Investing in Small Caps – Beware of Style Drift & Avoid Junk

If you are investing in small cap stocks, it is important not to make these two big mistakes writes Mark Hulbert for Barrron’s, because after few years of lackluster relative returns small caps look poised to turn the corner.

As Hulbert points, smaller cap stocks have outperformed large caps over the long term but “for the past five years the Russell 1000 (which contains the 1,000 largest U.S. stocks) has beaten the Russell 2000 (the next 2000 by market value) by nearly five percentage points per year”, but in 2016 the trend has started to potentially shift.
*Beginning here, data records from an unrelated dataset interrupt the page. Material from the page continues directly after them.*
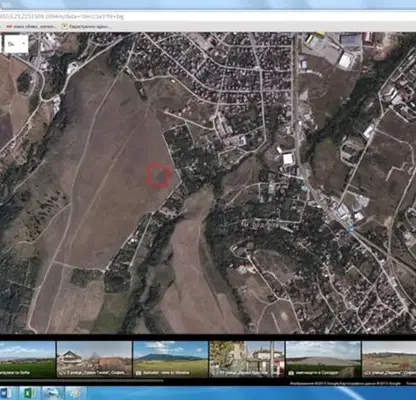
Task: Click the teal marker on the pink-roofed building
Action: click(x=242, y=268)
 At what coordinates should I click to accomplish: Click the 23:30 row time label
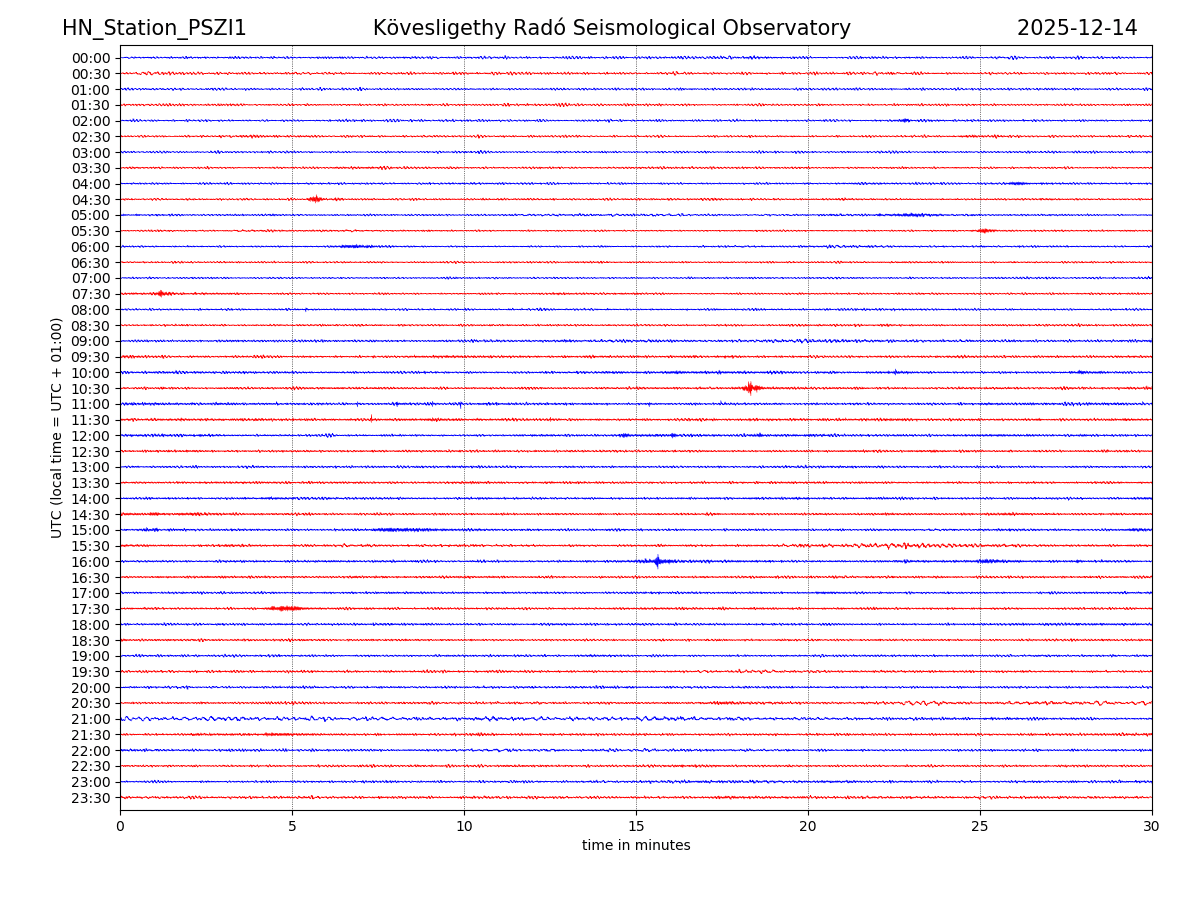pos(90,798)
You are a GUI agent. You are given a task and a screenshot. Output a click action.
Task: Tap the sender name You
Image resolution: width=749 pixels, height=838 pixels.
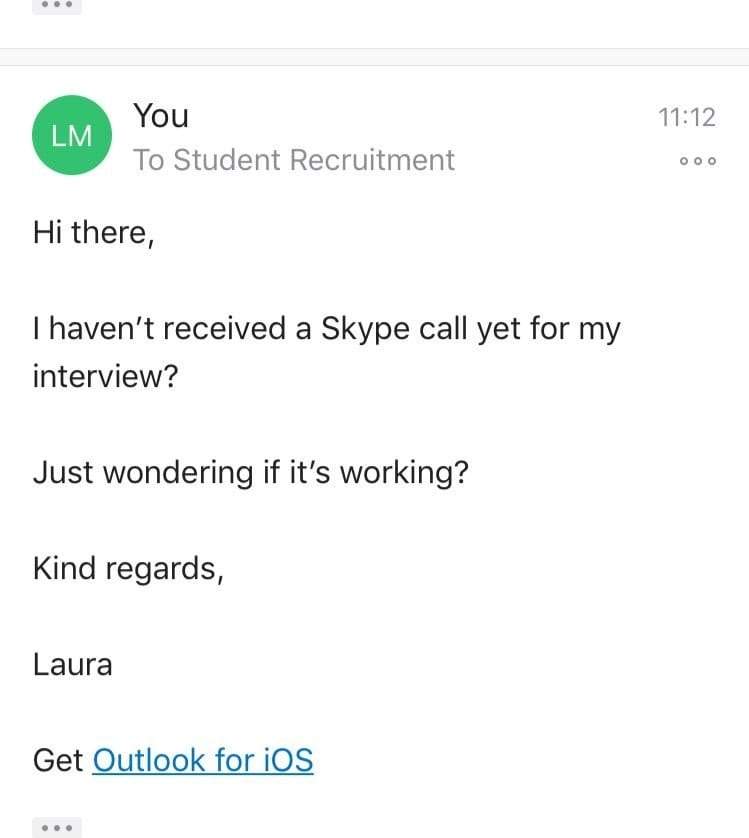(x=161, y=116)
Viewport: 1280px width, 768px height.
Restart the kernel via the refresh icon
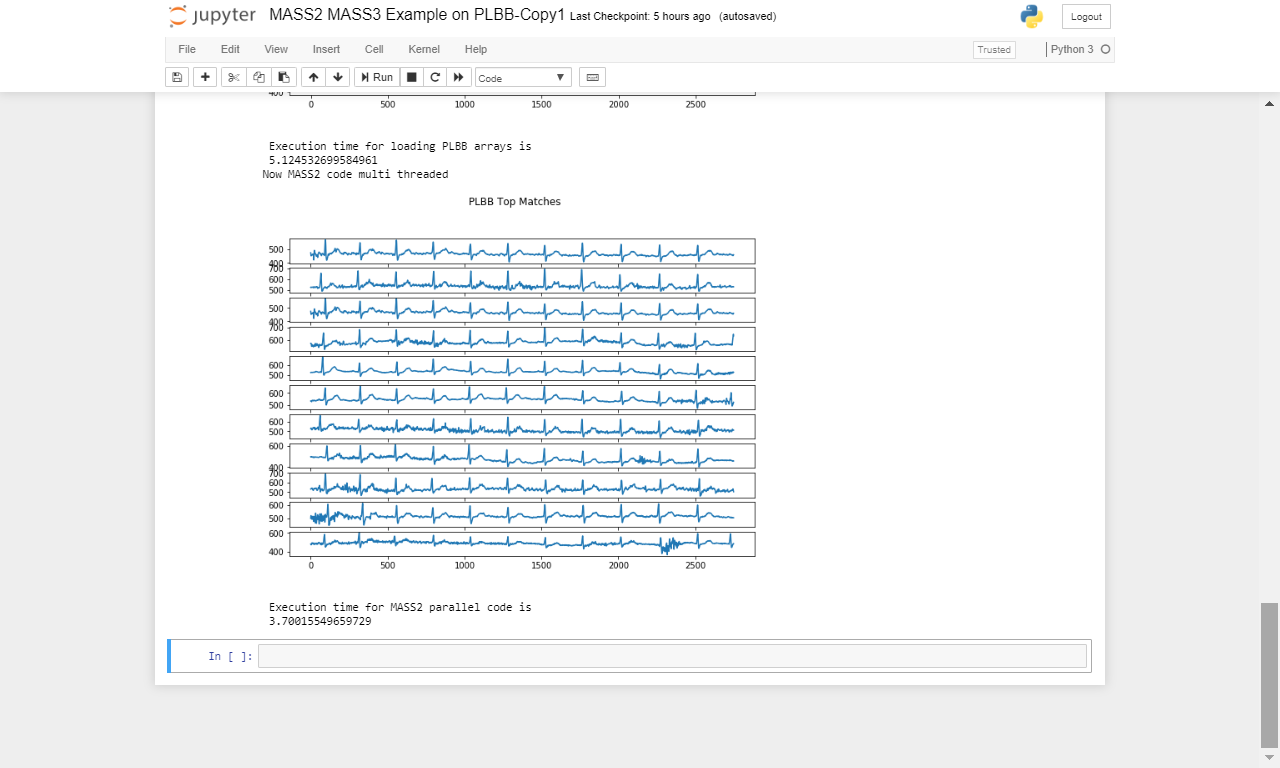click(435, 77)
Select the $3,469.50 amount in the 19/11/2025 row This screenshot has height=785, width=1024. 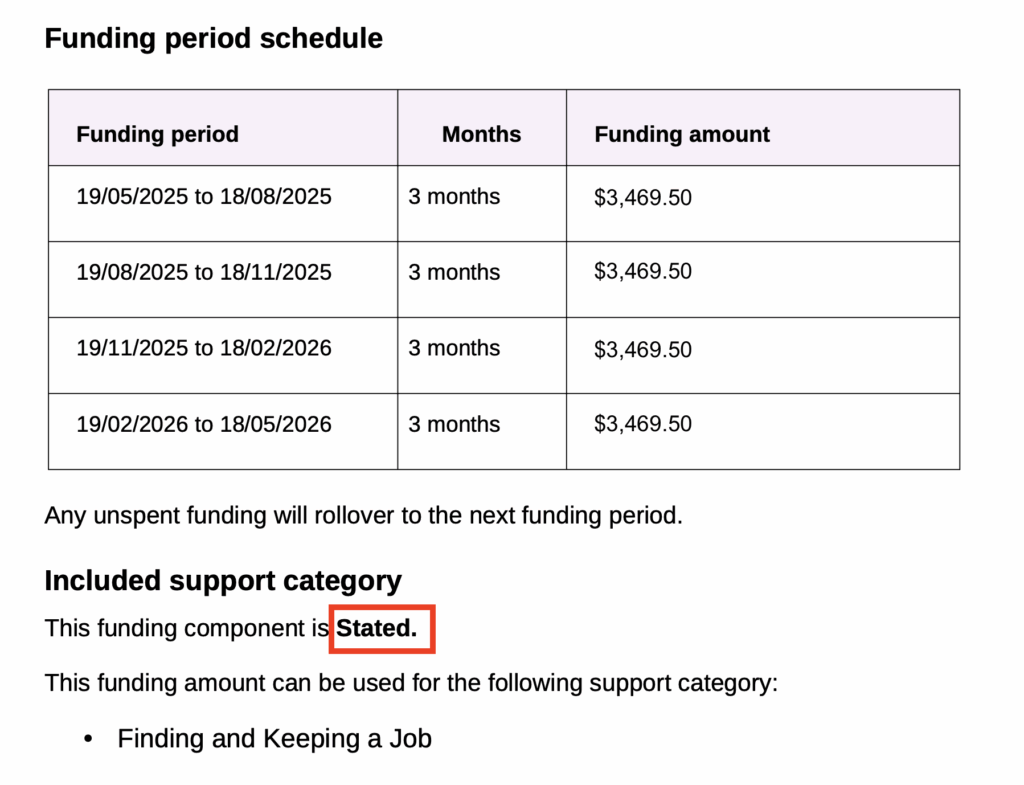tap(642, 349)
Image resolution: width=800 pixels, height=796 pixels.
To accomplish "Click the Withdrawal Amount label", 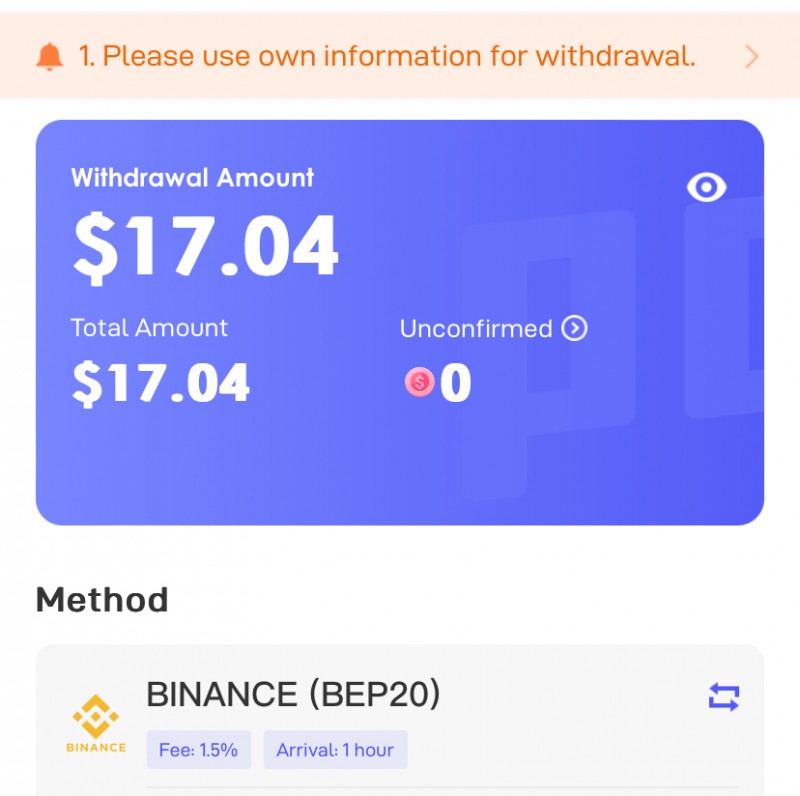I will tap(192, 178).
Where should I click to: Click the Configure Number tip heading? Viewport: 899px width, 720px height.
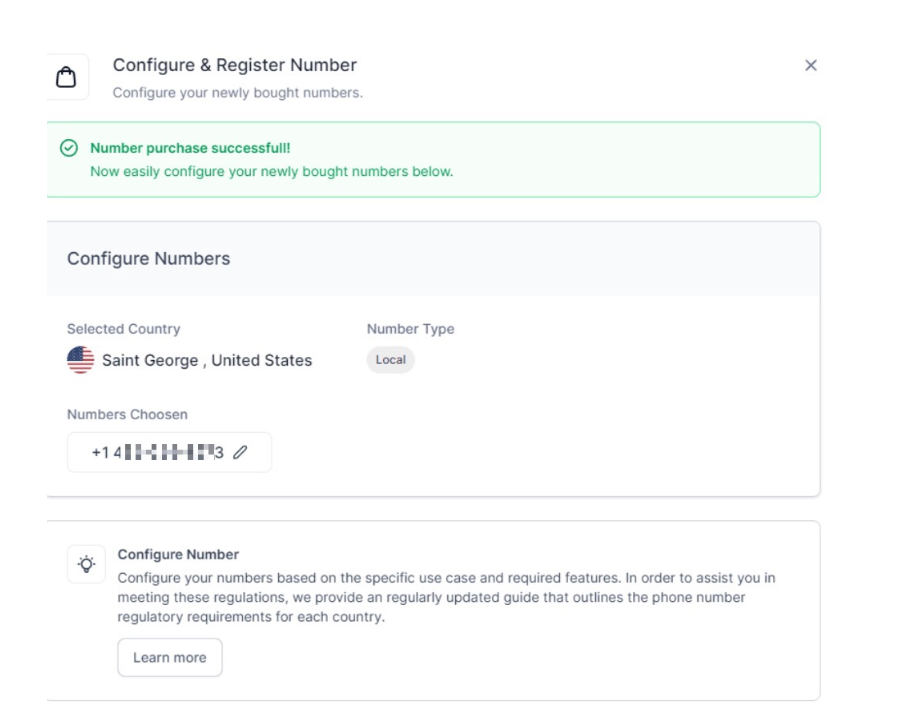point(178,554)
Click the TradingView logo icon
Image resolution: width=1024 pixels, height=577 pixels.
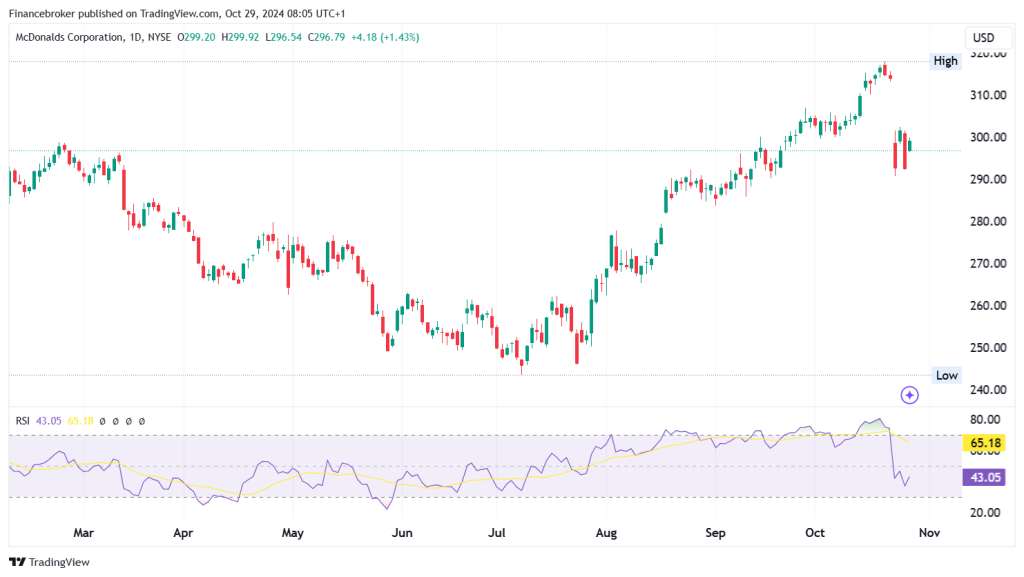click(17, 562)
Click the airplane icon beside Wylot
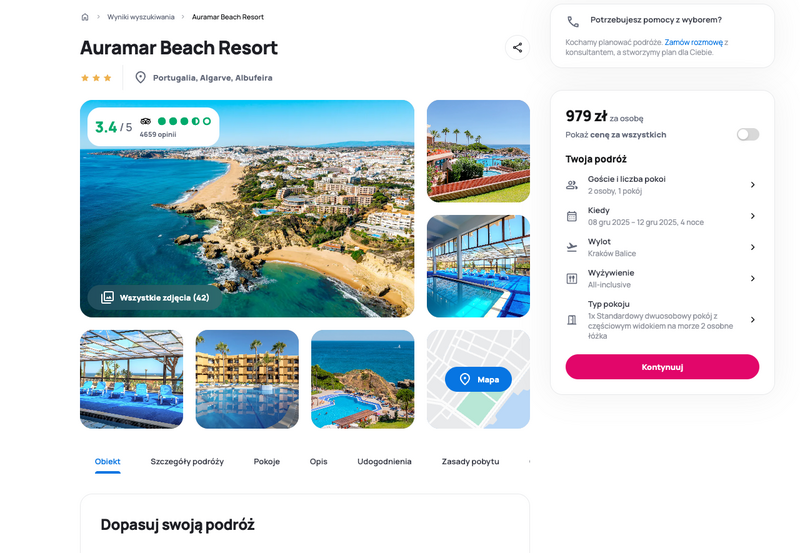The height and width of the screenshot is (553, 800). click(x=572, y=247)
In anticipation of improved performance from small caps, Hulbert outlines two mistakes that investors should be aware of and avoiding making when allocating to small cap strategies and/or selecting small cap stocks.

Mistake #1: Beware of Style Drift. Hulbert points out that many funds that call themselves small cap funds may in fact hold larger cap names. Known as “style drift”. According to the article, researchers of style drift have found “that the average small-cap fund with a heavy large-cap exposure returned 6.1% per year less than the typical small-cap fund that invested only in small stocks.”

Mistake #2: Consider Quality Small Caps (Avoid the Junk). When investing in small names, investors should consider financial quality — “profitability, profit growth, volatility, stability of earnings, a high dividend payout ratio and a conservative investment policy” — these are some of the factors that AQR Capital Management found to be important when identifying small caps that have the ability to outperform.

In conclusion, staying true to the small cap arena and focusing on quality are two important characteristics for any investor in the small cap space.